### Task prompt
Rewrite the data from its beginning through the line holding "[x=362, y=571]", inclusive, with "GUI agent" replaced by "computer agent" and everything else left unchanged.

### Input
◇ ◇ ◇ ◇
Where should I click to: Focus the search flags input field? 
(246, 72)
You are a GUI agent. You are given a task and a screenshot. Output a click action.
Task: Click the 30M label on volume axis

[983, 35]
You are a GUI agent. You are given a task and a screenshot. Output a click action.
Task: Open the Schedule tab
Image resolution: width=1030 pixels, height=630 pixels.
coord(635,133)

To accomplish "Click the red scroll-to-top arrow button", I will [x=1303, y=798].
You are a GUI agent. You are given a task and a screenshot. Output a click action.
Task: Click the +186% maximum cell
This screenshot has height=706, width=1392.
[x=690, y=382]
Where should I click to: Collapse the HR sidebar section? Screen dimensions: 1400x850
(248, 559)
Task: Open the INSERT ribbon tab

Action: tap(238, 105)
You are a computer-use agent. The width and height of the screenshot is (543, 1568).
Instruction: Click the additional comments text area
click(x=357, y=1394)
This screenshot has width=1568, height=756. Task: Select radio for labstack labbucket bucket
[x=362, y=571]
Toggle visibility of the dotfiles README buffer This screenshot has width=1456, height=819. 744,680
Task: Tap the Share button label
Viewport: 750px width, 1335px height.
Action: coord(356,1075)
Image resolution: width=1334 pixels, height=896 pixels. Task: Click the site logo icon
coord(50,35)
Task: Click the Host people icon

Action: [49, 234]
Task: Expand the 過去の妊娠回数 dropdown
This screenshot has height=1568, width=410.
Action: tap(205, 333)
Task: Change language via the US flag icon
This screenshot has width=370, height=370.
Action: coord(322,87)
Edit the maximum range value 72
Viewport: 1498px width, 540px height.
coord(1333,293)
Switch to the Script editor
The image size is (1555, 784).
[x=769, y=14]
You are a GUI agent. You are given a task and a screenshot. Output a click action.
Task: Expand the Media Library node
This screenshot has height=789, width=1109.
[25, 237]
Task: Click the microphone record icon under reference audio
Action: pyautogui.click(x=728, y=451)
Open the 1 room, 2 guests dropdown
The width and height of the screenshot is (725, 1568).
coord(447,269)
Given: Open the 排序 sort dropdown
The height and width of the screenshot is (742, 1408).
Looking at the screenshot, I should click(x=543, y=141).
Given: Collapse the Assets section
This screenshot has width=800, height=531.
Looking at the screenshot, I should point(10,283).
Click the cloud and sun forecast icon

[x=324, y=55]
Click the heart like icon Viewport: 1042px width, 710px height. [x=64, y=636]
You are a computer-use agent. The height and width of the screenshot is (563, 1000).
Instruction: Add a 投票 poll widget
◇ ◇ ◇ ◇
### Output
Where should I click to: Focus the search flags input field? 
(246, 72)
You are a computer agent. You are given a task and a screenshot. Output a click action.
Task: Click the 30M label on volume axis

[983, 35]
You are a computer agent. You are given a task and a screenshot. Output a click action.
Task: Open the Schedule tab
Image resolution: width=1030 pixels, height=630 pixels.
coord(635,133)

To accomplish "Click the red scroll-to-top arrow button", I will [x=1303, y=798].
You are a computer agent. You are given a task and a screenshot. Output a click action.
Task: Click the +186% maximum cell
This screenshot has height=706, width=1392.
[x=690, y=382]
Where should I click to: Collapse the HR sidebar section? Screen dimensions: 1400x850
(248, 559)
Task: Open the INSERT ribbon tab

Action: tap(238, 105)
You are a computer-use agent. The width and height of the screenshot is (543, 1568).
Instruction: Click the additional comments text area
click(x=357, y=1394)
This screenshot has width=1568, height=756. Task: Select radio for labstack labbucket bucket
[x=362, y=571]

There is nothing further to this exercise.